• _WHAT YOU NEED TO DO_
(A) Name every athlete the article on Danny Boyle's Olympic ceremony lists as winning gold in the triple gold medal hour.
(B) Write out the passage of the article on Danny Boyle's Olympic ceremony that opens with the words containing "Many of our" and closes with "through our streets.".
(C) Extend the article on the London Olympics and the referendum past its final sentence.

• _TEXT UNDER STUDY_
10
ISSUES: Citizenship
Chapter 1: Citizenship in the UK
Four years on, are we still the Britain of
Danny Boyle’s Olympic ceremony?
C
an it really be four years since
the Olympics came to London?
As Rio prepares to light the
flame for the next Olympiad, it must
be so.
Many of our memories of that summer
will be personal. For some, going to
the Games themselves: taking my
children to watch equestrian events
in Greenwich Park, undeterred by the
occasional shower, or going out to
watch the Olympic torch being carried
through our streets.
The biggest moments were shared
across the nation: that triple gold
medal hour for Mo Farah, Jessica Ennis
and Greg Rutherford on the middle
Saturday that British athletics will
find it difficult ever to surpass. Above
all, there was Danny Boyle’s opening
ceremony – the night when 27 million
of us stopped to take in the sweep of
our island story of how we, the British,
became us, the people we are today.
How the Industrial Revolution came
to our green and pleasant land; the
democratic changes sparked across
a century of war and peace; the
soundtrack of our lives through these
decades of social and technological
change.
That Olympic summer surprised
people in its ability to bring the country
together. Four years on, Britain looks
back on it in the wake of a big moment
in our post-war political history, a
referendum vote that divided us
politically over our relationships with
Europe, and illuminated many of the
economic, social and cultural divisions
in Britain today.
The most economically and culturally
confident sections of our society
have had the unusual experience,
on the losing side of the referendum
vote, of feeling disoriented and
discombobulated by defeat. So
Remain voters in the 2012 host city
may have watched the
Imagine
documentary on the making of the
opening ceremony with a sense of
nostalgic reverie, understanding, for
the first time, the appeal of the Faragist
slogan “I want my country back”, albeit
looking through the other end of the
telescope. Some will feel a sharp sense
of dissonance between the resonance
of the opening ceremony for them and
the referendum outcome.

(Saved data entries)
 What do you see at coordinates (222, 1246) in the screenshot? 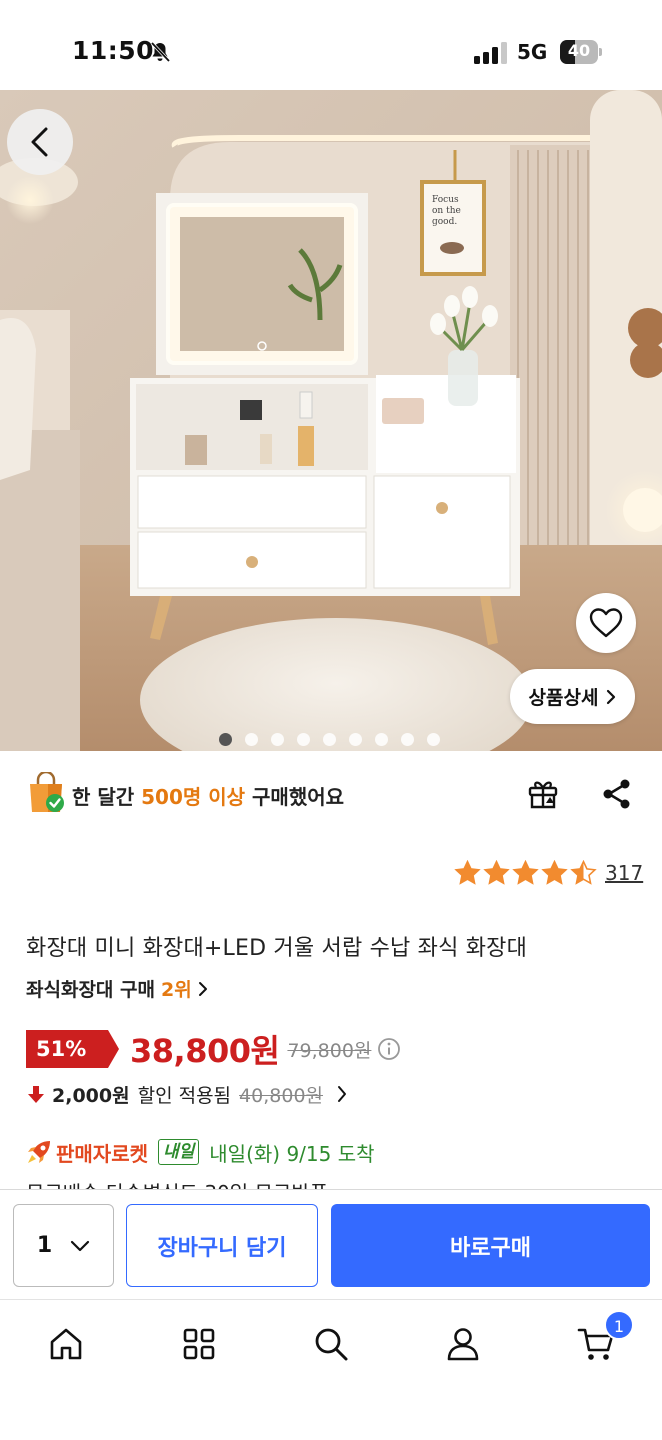
I see `add-to-cart-button: 장바구니 담기` at bounding box center [222, 1246].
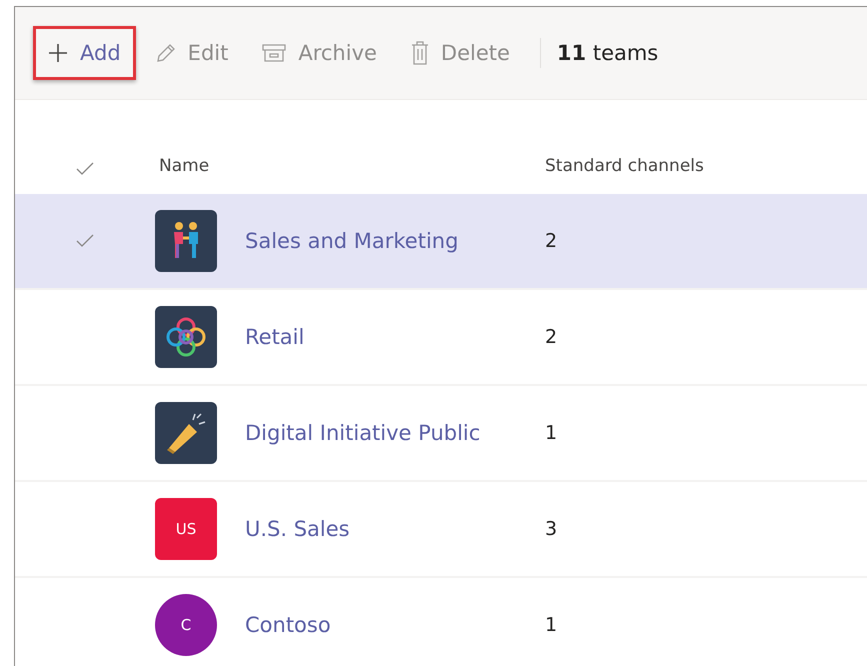 The image size is (867, 666). Describe the element at coordinates (395, 625) in the screenshot. I see `team-name: Contoso` at that location.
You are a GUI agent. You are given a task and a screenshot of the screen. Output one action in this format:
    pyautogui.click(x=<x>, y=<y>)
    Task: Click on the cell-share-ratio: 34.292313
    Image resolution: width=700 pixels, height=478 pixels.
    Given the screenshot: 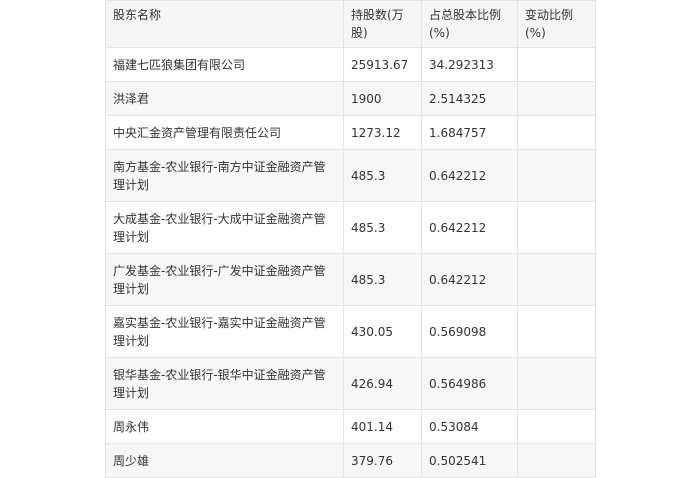 What is the action you would take?
    pyautogui.click(x=470, y=64)
    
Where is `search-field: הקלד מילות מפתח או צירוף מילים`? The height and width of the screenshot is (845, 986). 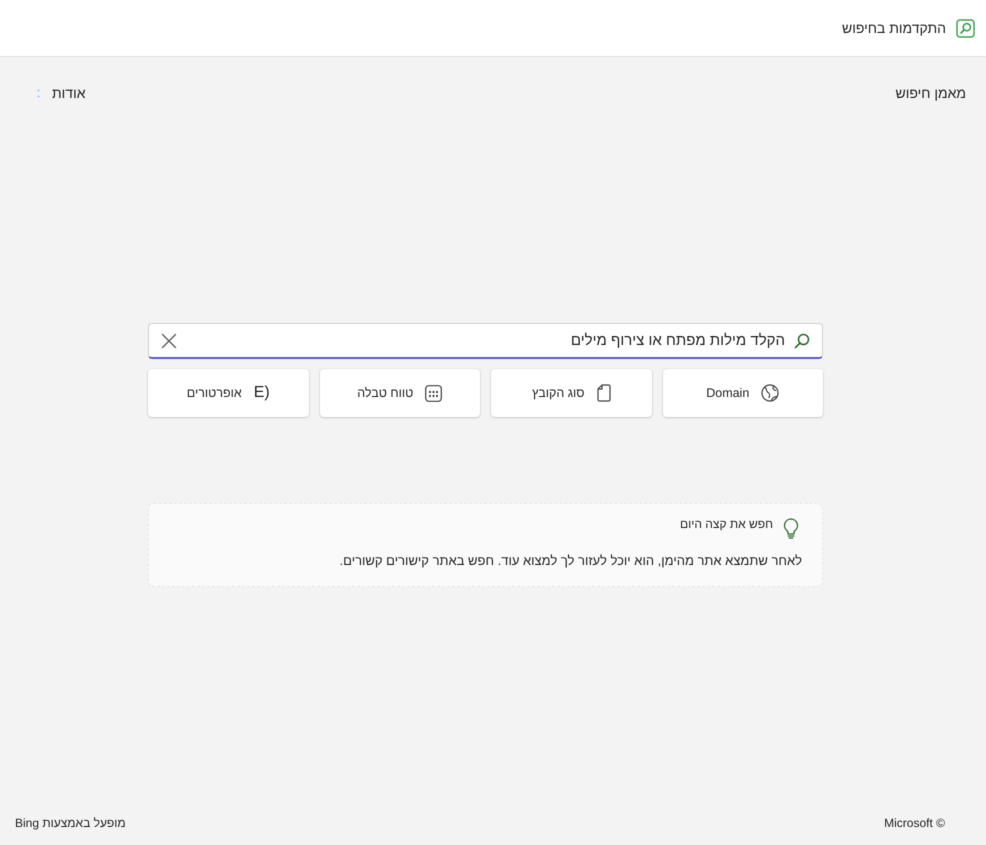 search-field: הקלד מילות מפתח או צירוף מילים is located at coordinates (486, 341).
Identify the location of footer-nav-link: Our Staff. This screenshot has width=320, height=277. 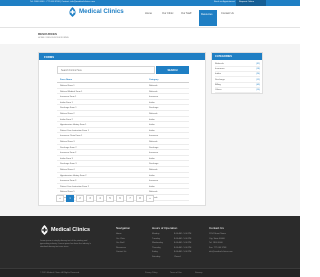
(120, 243).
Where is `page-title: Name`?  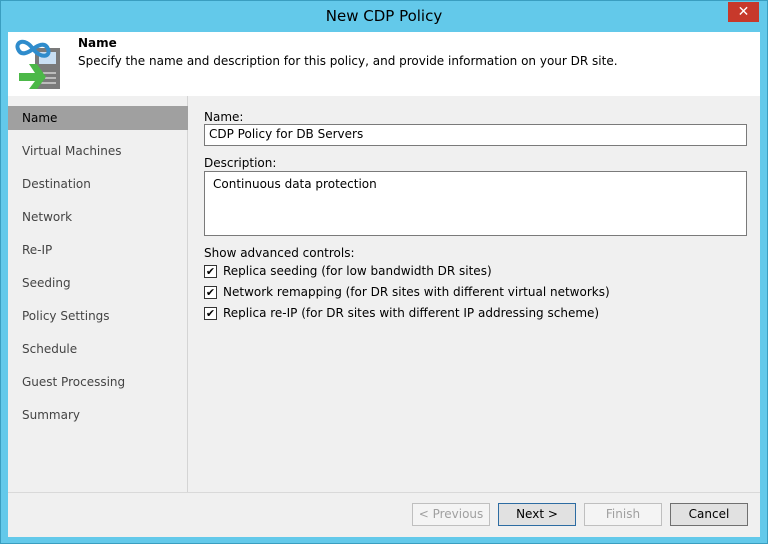 page-title: Name is located at coordinates (98, 43).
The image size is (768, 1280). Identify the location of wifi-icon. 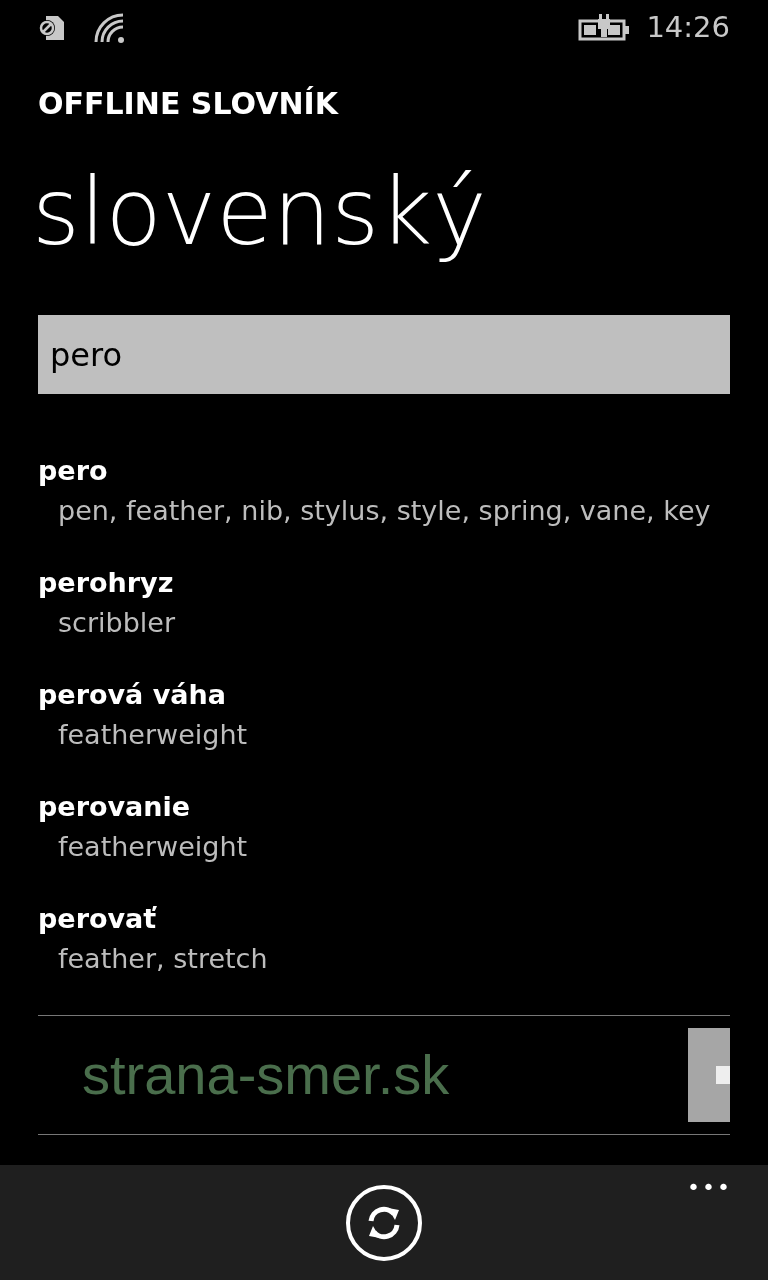
(110, 28).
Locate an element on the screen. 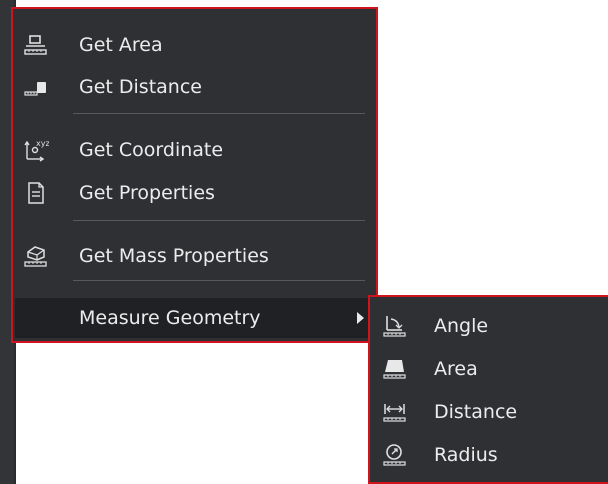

• _ANSWERS TO THIS EXERCISE_
(A) Mo Farah, Jessica Ennis, Greg Rutherford

(B)
Many of our memories of that summer
will be personal. For some, going to
the Games themselves: taking my
children to watch equestrian events
in Greenwich Park, undeterred by the
occasional shower, or going out to
watch the Olympic torch being carried
through our streets.

(C)
Indeed, the ceremony’s writer Frank
Cotterill-Boyce has voiced this sense
of dissonance, casting the referendum
campaign and its aftermath as a “kind
of anti-opening ceremony”. Yet the
clue is surely there in the numbers:
with 27 million Britons tuning in that
night, this could not be a story of
Britain that belonged to the 16 million
who voted for Remain or the 17 million
who were part of the 52% majority.
There is plenty in that same opening
ceremony story, scripted by Cotterill-
Boyce, to resonate with the sense of
identity and pride which underpinned
the choice of many fellow citizens to
vote Leave, too. It was the story of how
our country made and remade the
modern world, the spectacular forging
of those Olympic rings representing
the industrial heritage of a country
that took pride in making things
before the information age arrived,
where popular pressure from the
suffragettes and the Jarrow marchers
extended democracy and created a
welfare state.
And this is part of what it means to
be a nation. There are histories and
cultural meanings that are shared by
those who take very different views
on the biggest political questions.
Our popular national institutions –
the monarchy, the NHS or the army,
and indeed Team GB itself – belong to
those on both sides of the issues that
divide us by party or cause when we
go to the ballot box.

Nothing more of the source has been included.